We must fight the internal struggle to love all people regardless of what those people might think or believe. People can change and we need to give them the freedom to do that by separating them from the thing about them we oppose. We need to realize that we have more in common with everyone than not – even with people who are in opposition to us.

What I mean is this. We human beings really aren’t all that much different. We all want the same things. We want to be respected and loved, we want people in our lives whom we value and love, and we want sustenance, security and shelter. Yes, there are things that divide us, but there are universal wants and needs that we all share in common.

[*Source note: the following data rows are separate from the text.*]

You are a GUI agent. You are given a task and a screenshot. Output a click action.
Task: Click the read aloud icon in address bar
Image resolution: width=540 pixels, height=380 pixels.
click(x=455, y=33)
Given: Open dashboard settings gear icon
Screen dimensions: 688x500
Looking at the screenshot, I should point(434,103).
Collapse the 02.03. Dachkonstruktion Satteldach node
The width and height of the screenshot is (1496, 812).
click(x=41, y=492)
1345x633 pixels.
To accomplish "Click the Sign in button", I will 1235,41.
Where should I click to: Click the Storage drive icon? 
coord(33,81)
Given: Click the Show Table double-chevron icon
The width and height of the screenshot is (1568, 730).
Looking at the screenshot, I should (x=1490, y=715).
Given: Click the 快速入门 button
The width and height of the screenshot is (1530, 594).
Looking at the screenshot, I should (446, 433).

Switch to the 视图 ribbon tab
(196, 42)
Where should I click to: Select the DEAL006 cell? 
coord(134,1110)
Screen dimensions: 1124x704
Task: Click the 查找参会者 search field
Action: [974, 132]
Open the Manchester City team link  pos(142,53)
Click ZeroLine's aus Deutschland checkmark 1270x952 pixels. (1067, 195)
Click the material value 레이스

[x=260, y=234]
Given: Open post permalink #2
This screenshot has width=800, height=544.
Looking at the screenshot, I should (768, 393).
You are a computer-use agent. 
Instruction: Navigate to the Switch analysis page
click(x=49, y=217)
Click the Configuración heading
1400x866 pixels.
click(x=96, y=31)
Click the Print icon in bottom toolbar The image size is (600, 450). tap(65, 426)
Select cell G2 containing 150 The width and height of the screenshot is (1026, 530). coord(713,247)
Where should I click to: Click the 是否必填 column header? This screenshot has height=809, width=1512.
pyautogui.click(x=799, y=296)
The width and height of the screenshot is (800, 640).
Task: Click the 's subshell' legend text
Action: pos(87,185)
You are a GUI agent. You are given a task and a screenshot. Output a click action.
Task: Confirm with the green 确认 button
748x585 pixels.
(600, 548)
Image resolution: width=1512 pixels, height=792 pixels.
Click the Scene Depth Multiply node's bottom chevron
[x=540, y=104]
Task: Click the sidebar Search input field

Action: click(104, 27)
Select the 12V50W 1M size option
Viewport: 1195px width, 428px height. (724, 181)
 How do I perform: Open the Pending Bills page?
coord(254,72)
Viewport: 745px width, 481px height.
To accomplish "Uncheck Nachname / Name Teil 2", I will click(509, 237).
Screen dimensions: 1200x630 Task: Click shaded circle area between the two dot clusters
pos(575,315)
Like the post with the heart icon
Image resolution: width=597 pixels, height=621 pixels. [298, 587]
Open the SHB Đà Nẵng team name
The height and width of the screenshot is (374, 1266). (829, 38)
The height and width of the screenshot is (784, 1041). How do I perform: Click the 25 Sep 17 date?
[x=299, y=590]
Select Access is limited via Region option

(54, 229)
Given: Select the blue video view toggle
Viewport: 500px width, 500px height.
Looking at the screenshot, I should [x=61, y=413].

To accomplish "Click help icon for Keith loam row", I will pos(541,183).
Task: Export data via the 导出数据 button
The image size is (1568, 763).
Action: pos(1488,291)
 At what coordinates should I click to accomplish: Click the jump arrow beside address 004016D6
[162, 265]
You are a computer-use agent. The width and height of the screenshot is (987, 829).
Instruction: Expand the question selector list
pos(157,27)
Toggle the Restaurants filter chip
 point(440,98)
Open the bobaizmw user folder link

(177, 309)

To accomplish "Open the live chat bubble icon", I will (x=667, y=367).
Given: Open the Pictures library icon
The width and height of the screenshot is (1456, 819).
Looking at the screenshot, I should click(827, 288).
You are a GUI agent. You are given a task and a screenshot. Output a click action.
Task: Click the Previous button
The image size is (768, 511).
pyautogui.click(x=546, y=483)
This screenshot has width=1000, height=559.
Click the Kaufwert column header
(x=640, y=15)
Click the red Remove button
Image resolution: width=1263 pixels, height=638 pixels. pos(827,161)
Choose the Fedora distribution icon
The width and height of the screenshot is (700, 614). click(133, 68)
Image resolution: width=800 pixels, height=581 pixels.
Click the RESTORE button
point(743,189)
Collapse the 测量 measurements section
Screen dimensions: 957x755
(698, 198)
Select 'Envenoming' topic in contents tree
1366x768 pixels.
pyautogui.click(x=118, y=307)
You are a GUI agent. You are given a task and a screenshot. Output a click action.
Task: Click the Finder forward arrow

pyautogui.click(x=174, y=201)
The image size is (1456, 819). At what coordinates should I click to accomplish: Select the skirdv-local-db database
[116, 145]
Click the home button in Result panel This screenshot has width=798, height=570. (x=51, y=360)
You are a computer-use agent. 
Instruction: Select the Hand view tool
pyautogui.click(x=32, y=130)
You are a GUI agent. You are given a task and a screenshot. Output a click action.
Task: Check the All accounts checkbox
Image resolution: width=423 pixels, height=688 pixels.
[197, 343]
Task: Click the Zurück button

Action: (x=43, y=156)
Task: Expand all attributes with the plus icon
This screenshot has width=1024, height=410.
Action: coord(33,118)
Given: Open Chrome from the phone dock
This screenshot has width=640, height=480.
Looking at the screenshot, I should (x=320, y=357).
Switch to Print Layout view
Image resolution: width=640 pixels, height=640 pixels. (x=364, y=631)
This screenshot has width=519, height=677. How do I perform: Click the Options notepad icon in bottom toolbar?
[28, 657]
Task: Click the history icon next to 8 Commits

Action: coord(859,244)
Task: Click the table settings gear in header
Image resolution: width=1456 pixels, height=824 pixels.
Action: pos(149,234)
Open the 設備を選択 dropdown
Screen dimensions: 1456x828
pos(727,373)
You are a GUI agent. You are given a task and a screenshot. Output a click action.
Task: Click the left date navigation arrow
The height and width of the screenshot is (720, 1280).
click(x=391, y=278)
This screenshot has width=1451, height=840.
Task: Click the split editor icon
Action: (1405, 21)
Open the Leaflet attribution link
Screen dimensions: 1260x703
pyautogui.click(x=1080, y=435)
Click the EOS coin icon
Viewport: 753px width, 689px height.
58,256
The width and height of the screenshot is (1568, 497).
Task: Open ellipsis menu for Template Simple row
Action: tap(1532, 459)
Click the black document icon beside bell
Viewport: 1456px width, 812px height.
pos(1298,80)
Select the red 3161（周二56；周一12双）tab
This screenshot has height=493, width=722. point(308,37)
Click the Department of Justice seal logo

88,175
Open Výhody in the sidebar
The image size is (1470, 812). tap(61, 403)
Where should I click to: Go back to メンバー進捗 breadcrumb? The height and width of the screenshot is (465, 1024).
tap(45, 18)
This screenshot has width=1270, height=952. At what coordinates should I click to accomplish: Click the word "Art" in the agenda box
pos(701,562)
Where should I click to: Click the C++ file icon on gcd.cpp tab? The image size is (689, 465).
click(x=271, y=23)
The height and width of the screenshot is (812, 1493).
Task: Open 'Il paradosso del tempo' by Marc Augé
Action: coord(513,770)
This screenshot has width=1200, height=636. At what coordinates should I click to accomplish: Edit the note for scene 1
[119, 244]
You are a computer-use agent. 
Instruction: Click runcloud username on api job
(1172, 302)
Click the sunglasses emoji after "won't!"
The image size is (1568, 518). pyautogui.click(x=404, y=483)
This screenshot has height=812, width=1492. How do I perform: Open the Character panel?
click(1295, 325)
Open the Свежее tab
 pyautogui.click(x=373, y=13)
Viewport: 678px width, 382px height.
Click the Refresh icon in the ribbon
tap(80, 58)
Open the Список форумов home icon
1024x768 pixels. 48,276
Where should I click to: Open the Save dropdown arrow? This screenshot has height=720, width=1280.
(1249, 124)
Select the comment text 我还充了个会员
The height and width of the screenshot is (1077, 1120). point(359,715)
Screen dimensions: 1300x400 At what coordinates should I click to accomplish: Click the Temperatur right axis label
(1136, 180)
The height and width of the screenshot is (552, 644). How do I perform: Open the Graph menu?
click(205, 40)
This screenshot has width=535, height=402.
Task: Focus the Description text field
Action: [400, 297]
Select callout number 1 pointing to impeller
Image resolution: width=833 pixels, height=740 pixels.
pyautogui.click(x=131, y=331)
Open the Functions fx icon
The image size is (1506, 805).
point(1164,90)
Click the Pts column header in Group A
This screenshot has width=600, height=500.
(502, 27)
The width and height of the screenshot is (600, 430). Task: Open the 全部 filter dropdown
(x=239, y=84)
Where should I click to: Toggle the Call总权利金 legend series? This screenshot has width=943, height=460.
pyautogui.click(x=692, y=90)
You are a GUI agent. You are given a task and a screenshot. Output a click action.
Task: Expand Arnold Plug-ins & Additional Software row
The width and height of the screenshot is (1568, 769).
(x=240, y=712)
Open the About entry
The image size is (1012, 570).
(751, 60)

We need to continue to seek out the commonalities with one another and stop dwelling so much upon our differences. We need to have meaningful dialogue with people who are different than us and get past our differences to find our commonalities. The more we seek out the commonalities with one another the more we will empathize with one another and the more that we will care for one another. Through empathy and caring, love can overpower hate, but it takes time and meaningful dialogue.

Sharpen these four tools and keep them in your toolbox. They are respect, empathy, compassion, and kindness.

Show respect to all people – even people whose philosophies you oppose. Remember that you need to give respect in order to get respect. Give it freely and hope for it in return. Show that you are a big enough person to be able to have respect for all – even those who are in opposition to you.

Look for similarities between yourself and others in order to find ways to empathize with them. Know that empathy is possible with everyone. We are all human beings and we share so much in common. Know in your heart that you are more alike than you are different from every single person on the planet.

Reach out to everyone with compassion. Know that all people suffer. It is a simple fact of life. To live is to suffer and therefore we can all identify with and have compassion for the suffering in others. Having compassion for other’s suffering can cause them to reframe how they view you. Perhaps they will find you to be a good person and learn to love you.

Finally, move through the world with an attitude of kindness. We humans tend to undervalue kindness, but kindness can lay a foundation for all sorts of positive interactions. Entering into difficult conversations with a mindset to maintain an attitude of respect and kindness toward the other person can help you overcome a lot of obstacles and keep the conversation cool and comfortable for both parties.

So, there it is. America has a hate problem. But we can overcome hate by refusing to make enemies of one another and approaching each other with an attitude of respect, empathy, compassion, and kindness. Love truly can overpower hate, but it takes vigilance and a great deal of self control. Keep on reaching out into the world with love and you certainly will change hearts and minds.